By expanding the system in this way, we can take selected attributes
that are reflected in only a limited way in the basic framework
and delve more deeply. Colleges and universities will no longer
be characterized on the basis of a single view of what they do.
For example, a research university's "portrait" will
capture not only its commitment to graduate education, but also
the nature of its undergraduate program, the characteristics of
its undergraduates, the relative size of undergraduate and graduate
populations, and the absolute size and residential character of
the campus. These are all important dimensions of a complex institution,
but all but the first are rendered invisible in the basic classification.
The new system will also allow users to examine the points of
intersection among the different classifications. Which institutions
emphasize professional fields at the doctoral level yet emphasize
the arts and sciences in their undergraduate education? Which
ones emphasize business programs at the master's level and blend
the arts and sciences with occupational/professional training
at the undergraduate level?
While the original Classification was intended primarily for
use by researchers, we believe that the flexibility offered by
multiple categories invites a wider range of uses:
* Researchers can use the new classifications to examine how
different student populations are served by different institutional
types, or they can use them to understand differences in the lives
of students and faculty members.
* Policy makers can use the classifications to ask new questions
about institutional diversity and how particular needs are being
met.
* Institutional personnel can use the classifications to compose
a variety of possible peer groups, as a step toward examining
programs and performance relative to comparable institutions.
* Prospective students and their parents might find value in
the new classifications, as well. Although other tools exist that
are more tailored to their needs, the new classifications include
certain features that are not found in college guides (such as
the degree of correspondence between undergraduate and graduate
education).
There are also important things that colleges and universities
do that are not reflected in national data collections. Two new
"elective" classifications-based on voluntary participation-will
attempt to incorporate information on two areas where institutions
have special commitments.
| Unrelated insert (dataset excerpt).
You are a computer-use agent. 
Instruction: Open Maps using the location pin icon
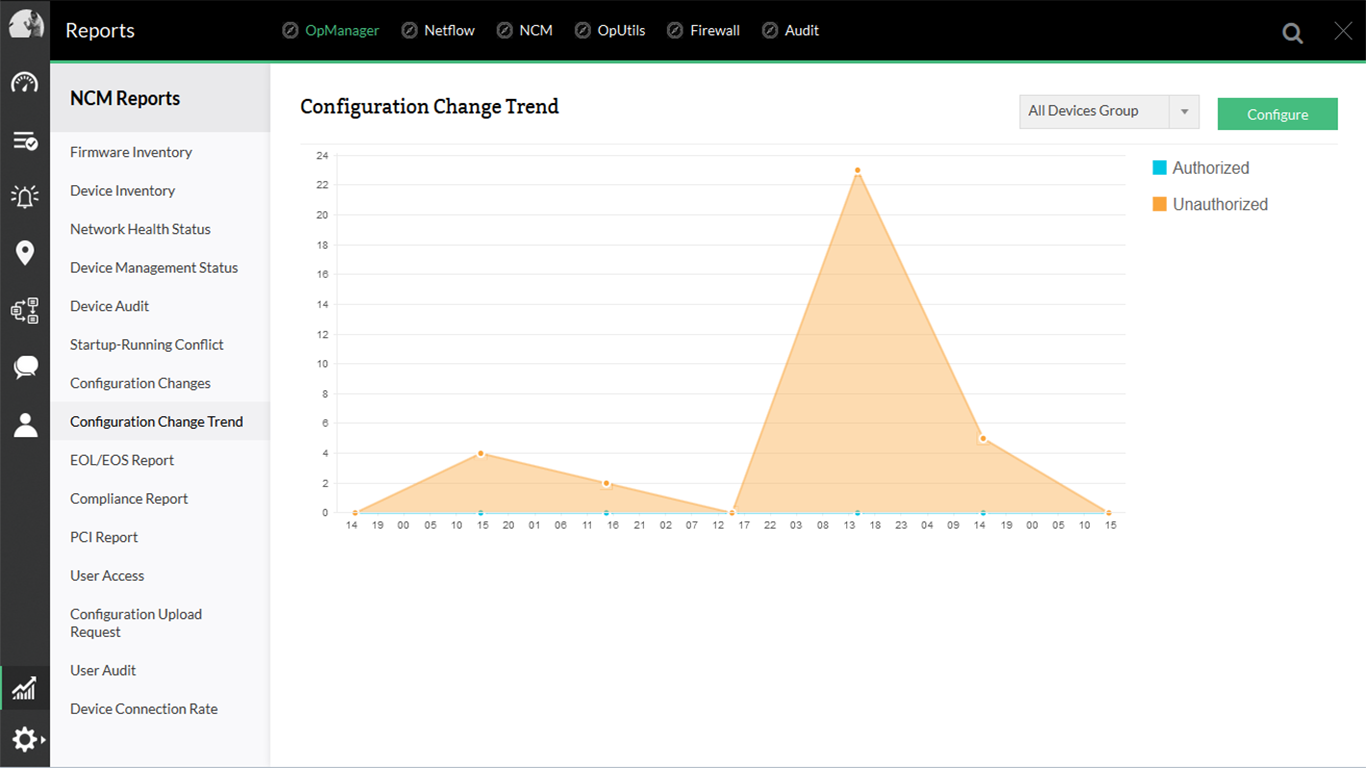pos(25,253)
The results of a recently-completed
pilot project will inform the development of an elective classification
for outreach and community engagement. The second elective classification,
to be developed in 2006, will focus on how institutions seek to
analyze, understand, and improve undergraduate education.
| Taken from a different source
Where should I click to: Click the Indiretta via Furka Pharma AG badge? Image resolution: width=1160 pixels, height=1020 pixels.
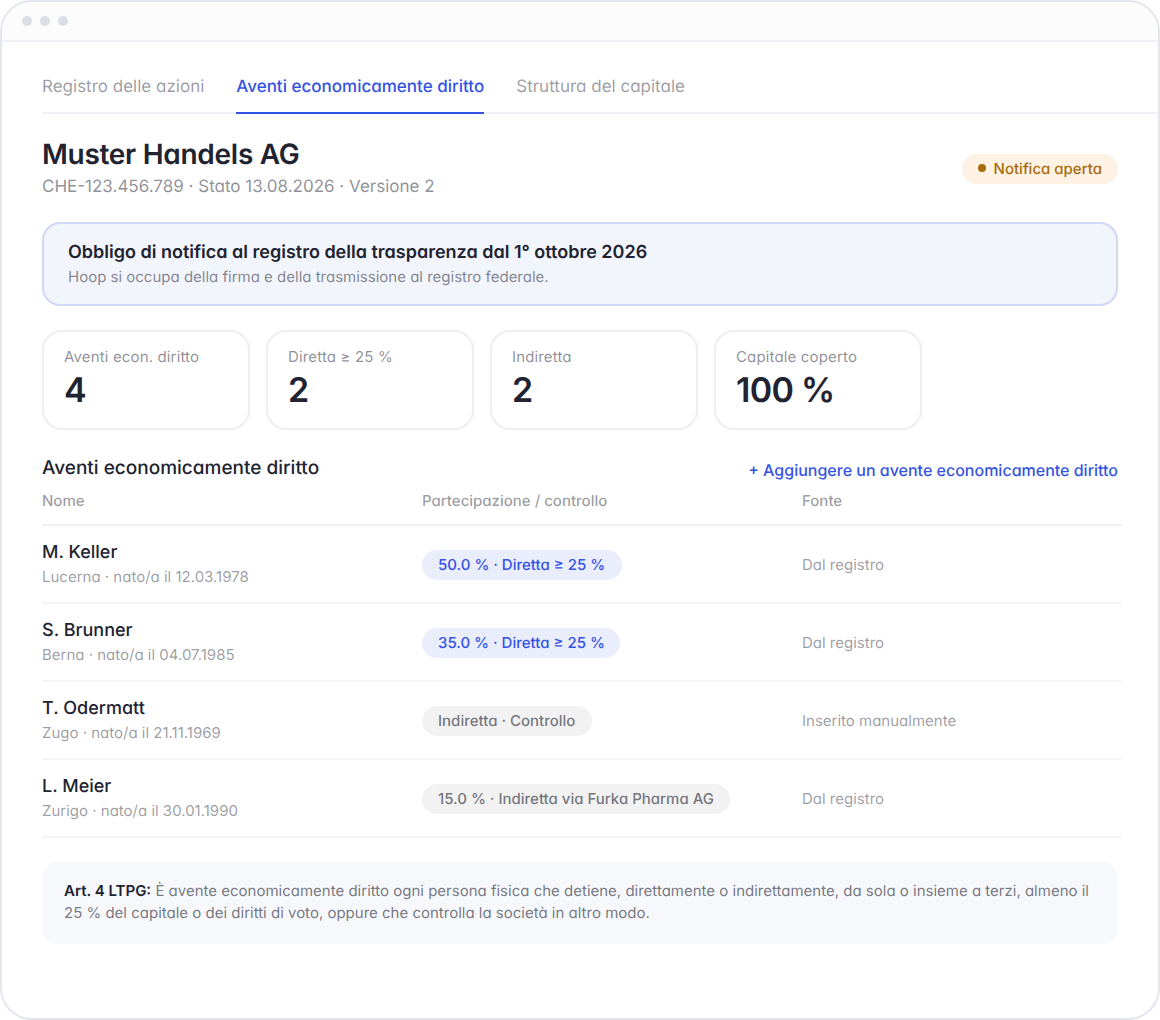tap(575, 799)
Classifying colleges and universities from a distance-on the
basis of national data-can never fully capture their character
and complexity, but this framework does more justice to their
multifaceted nature. As the simple, mutually exclusive terminology
of the traditional classification gives way to a richer multidimensional
framework, our conception of institutional similarities and differences
will necessarily become more nuanced. We believe the added flexibility,
and the responsibility that goes with it, will enhance research
and policy development, as well as campus conversations about
institutional priorities and distinctiveness.